Discoms turn to smart meters to manage power demand in Delhi

Tata Power Delhi is getting into solar power generation for large customers and installing smart meters for all its residential consumers


BSES, which supplies power to 3.5 million consumers in Delhi, is in the process of shifting to smart meters in phases. Photo: Mint
BSES, which supplies power to 3.5 million consumers in Delhi, is in the process of shifting to smart meters in phases. Photo: Mint

New Delhi: Rising energy consumption in cities is making power distribution companies change the way they are doing business.

Tata Power Delhi Distribution Ltd (TPDDL) is getting into solar power generation for large customers and installing smart meters for all its residential consumers as part of a plan to manage energy demand.

While solar power generation through partner companies will help address rising peak demand, smart meters will facilitate billing of customers based on the time at which power is consumed, TPDDL chief executive officer and managing director Praveer Sinha said.

Utilities, which are currently allowed to charge industries differently depending on the time of the day, plan to seek permission from state electricity regulators for similar charging of residential users as well, once smart meters are in place.

Tata Power, which distributes electricity in the north and north-west parts of the national capital region, will get 400 megawatt (MW) of solar power generated for its large customers over the next few years through partner companies. This is expected to lower consumption of price-regulated electricity.

It is also in the process of finalizing bids for procuring smart meters for 1.5 million customers. It had earlier installed these devices for 170 of its industrial customers under a pilot study.

“Now, we are going ahead with full-fledged implementation. In the first phase, we will install 200,000 smart meters and will scale it up to 1.5 million in five to six years. We will invest about Rs.100 crore a year for this,” said Sinha.

Smart meters will communicate with the distribution company on the consumption pattern and on details of the power supply, which will help in maintaining the quality of energy supply and in determining power bills based on consumption at different times of the day. Power consumption is usually high during the afternoon and at night.

For customers with a rooftop solar power generation facility, smart meters will also facilitate selling surplus power during the day to the grid, get credits and use it to pay for consumption at night.

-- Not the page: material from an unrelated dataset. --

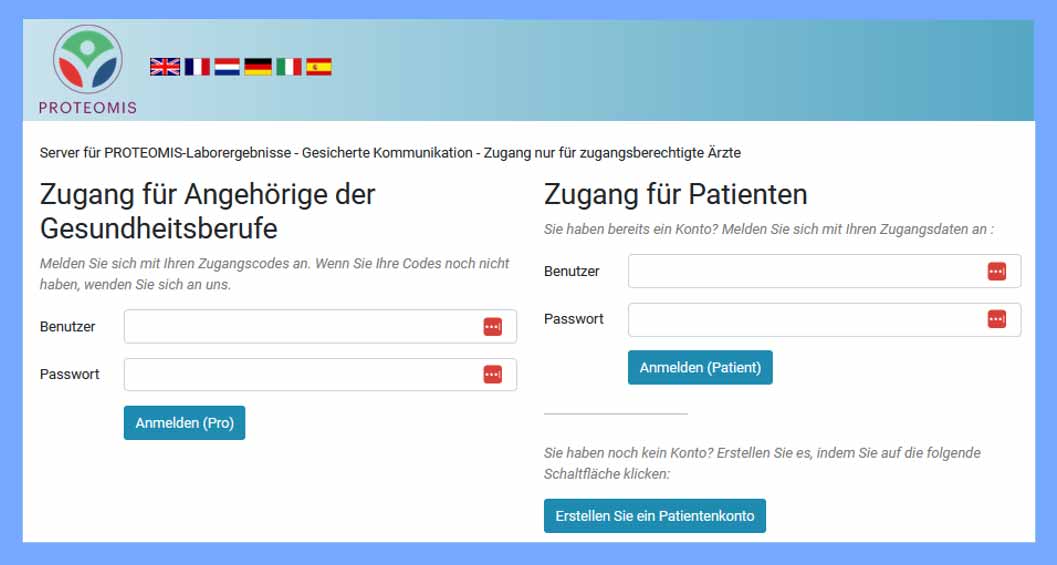Open password manager icon in patient Benutzer field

Reliance Power Ltd-owned BSES Yamuna Power Ltd and BSES Rajdhani Power Ltd, which supply electricity to about 3.5 million residential, institutional and business consumers in Delhi, are also in the process of shifting to smart meters in phases, a person aware of the companies’ plans said, requesting anonymity.

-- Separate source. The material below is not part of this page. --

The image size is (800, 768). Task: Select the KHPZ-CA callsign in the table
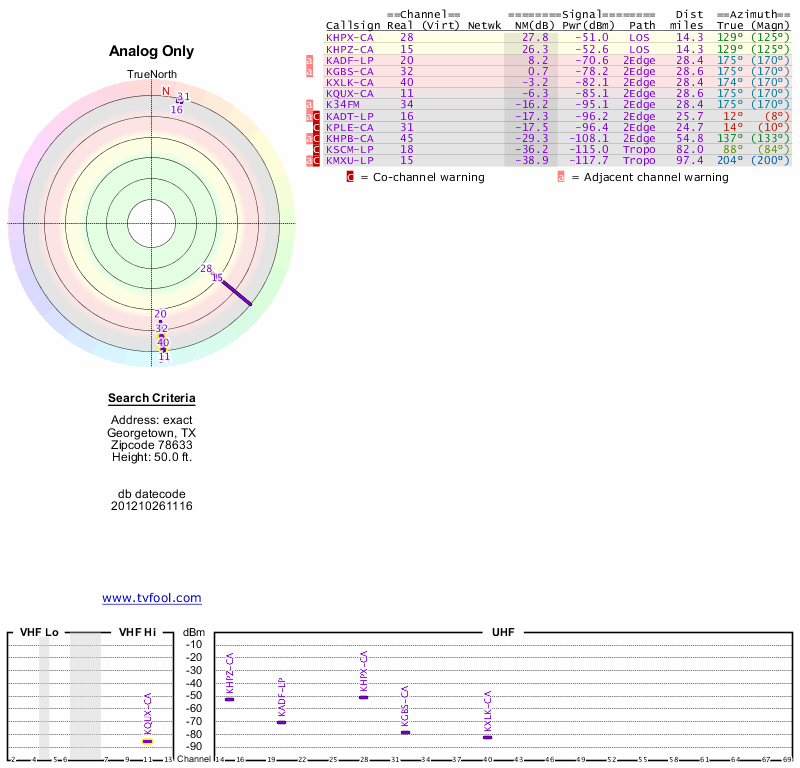click(349, 48)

“Considering the huge cost involved, this exercise is being done in phases. In the first, consumers who use more than 500 units a month will be covered by the end of 2017,” said the person.

A BSES official, who asked not to be named, said the two BSES companies in the capital had installed 185 rooftop solar ‘net metering’ connections (smart meters measuring net consumption from the grid after selling surplus solar power from rooftop panels to the grid).

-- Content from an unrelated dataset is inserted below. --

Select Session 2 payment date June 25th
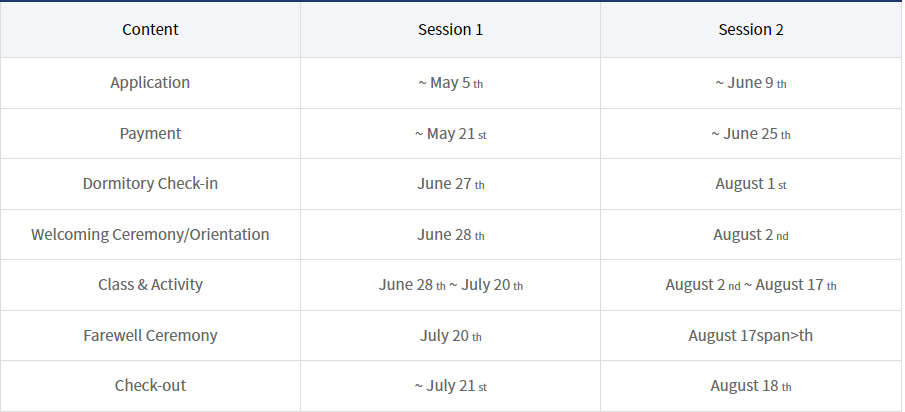The width and height of the screenshot is (905, 412). pyautogui.click(x=751, y=133)
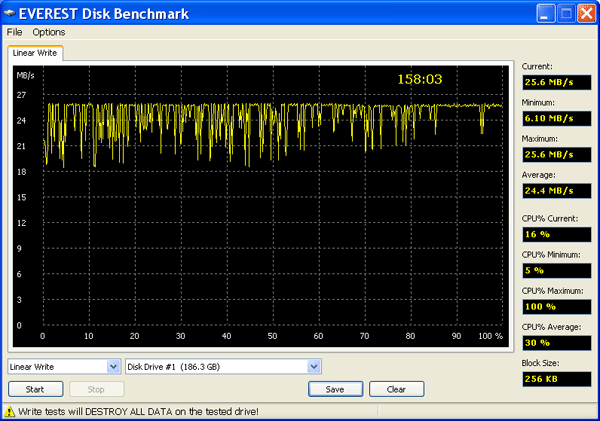Switch to the Linear Write tab
This screenshot has width=600, height=421.
click(x=35, y=52)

These installations have a sanctioned load of 6.6MW. The companies are installing 30 more with a sanctioned load of 1.37MW. Around 40 schools and educational institutes have opted for ‘net metering’ connections from BSES. The savings consumers make range from Rs.1,800 a month to around Rs.10 lakh a month depending on the sanctioned load.

Around 110-120 sq. ft is required for each kilowatt of capacity, explained the official.

Experts said state electricity regulators have to catch up with the changing industry dynamics.

“Indian utilities have utilized limited functionality of smart meters, or have deployed largely for high-value consumers. There is a case for enhancing both aspects, but for that electricity regulators should innovate on tariff design. This could include time of day, demand response, interruptible tariffs, and allow behind-the-meter applications,” said Kameswara Rao, leader of the energy utilities and mining practice at PricewaterhouseCoopers in India.

Many solar power developers are now independently approaching customers with attractive financing schemes to have panels installed on their rooftops as the cost of a rooftop solar power generation facility lasting 25 years could be recovered in three to four years.

The government has set a target of generating 40 gigawatt (GW) of residential rooftop solar power capacity by 2022 as part of its renewable energy strategy.

Sinha said power consumption in the capital is growing by about 10% a year, partly because of higher consumption by existing customers and partly because of new customers.

According to Delhi Transco Ltd, power demand hit a historic high of 6,268MW on 1 July due to rising heat and humidity.